I seem to be reading books I need lately. I seem to be choosing books I need. Books about love, life and how to move forward. How life springs from death but more importantly how life springs from allowing yourself to mourn death … the death of loved ones and the things you love. It can only be through mourning these things that you can truly allow yourself to live.
Mourning/Morning = a beginning which comes about through an end. How odd that two words that seem so far apart can have similar meaning to me now.

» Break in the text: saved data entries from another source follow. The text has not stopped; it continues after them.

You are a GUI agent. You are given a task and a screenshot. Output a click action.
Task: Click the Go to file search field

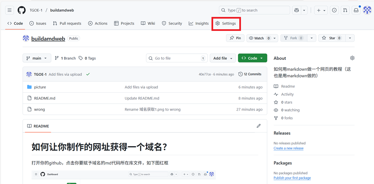(177, 58)
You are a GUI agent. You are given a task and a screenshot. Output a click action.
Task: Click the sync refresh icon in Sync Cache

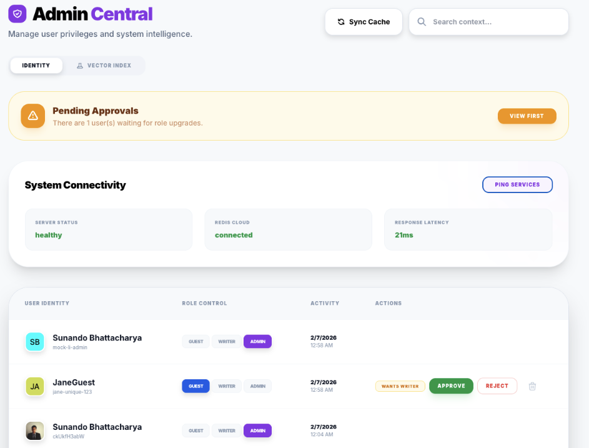point(340,21)
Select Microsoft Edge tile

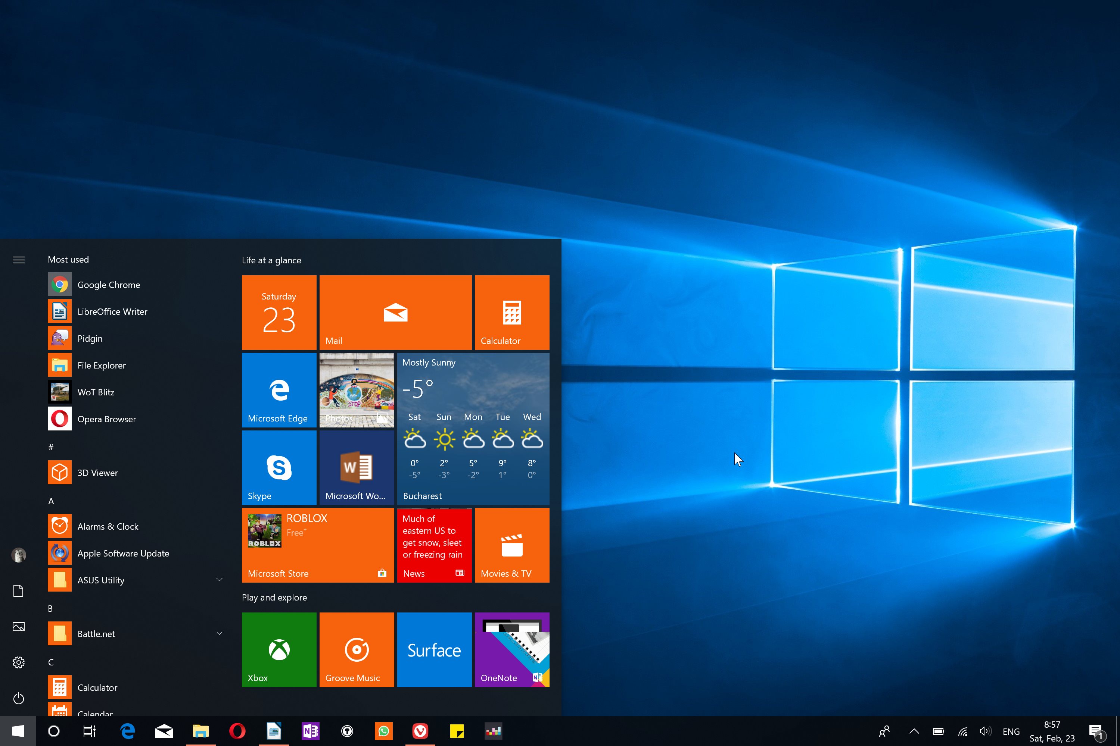(x=279, y=390)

There will be moments throughout the rest of my life which I will long to tell my parents about – when I will have to love them and leave them over and over again (acknowledgement to Julia Gregson – ‘East of the Sun’). I’ve felt those moments throughout my life but chose to block them out as they got too painful. The pain is many things; the love I had, the love I never thought I had, the love I lost, the love I chose to throw away. I never allowed myself to really mourn those losses and move on. It would have meant feeling a sense of belonging and loss in a world I was determined to live in on my own. But I’m coming to realise that the desolation of living on my own is more painful than the desolation of losing someone close to me and acknowledging it.
How can I move on if I don’t acknowledge that lost love? And is it really ever lost? I carry it with me in many ways. It seems now that to carry it forward with me is to allow myself to love and live.

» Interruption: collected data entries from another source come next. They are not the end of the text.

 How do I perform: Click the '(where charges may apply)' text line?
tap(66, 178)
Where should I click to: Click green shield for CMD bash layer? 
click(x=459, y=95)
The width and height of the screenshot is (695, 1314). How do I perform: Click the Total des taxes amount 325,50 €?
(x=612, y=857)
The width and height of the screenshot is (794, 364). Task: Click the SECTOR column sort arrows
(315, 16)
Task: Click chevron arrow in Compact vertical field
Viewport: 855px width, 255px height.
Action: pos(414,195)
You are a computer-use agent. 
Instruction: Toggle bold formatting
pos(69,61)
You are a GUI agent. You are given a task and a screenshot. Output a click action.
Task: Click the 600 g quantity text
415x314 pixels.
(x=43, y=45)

I thought it strange that when I finally got the pictures of my father that I had longed for that I missed him more than ever. 35 years later! Perhaps it’s not so strange after all. Looking at the photographs was like facing up to him and facing up to the loss of him. I can see in the pictures of him holding me, without a shadow of a doubt, that he loved me. I can see that my mother loved me too. It’s written in their faces. After all these years of wondering, now I know. With the pain comes comfort and I hope it is the comfort that will ease the pain.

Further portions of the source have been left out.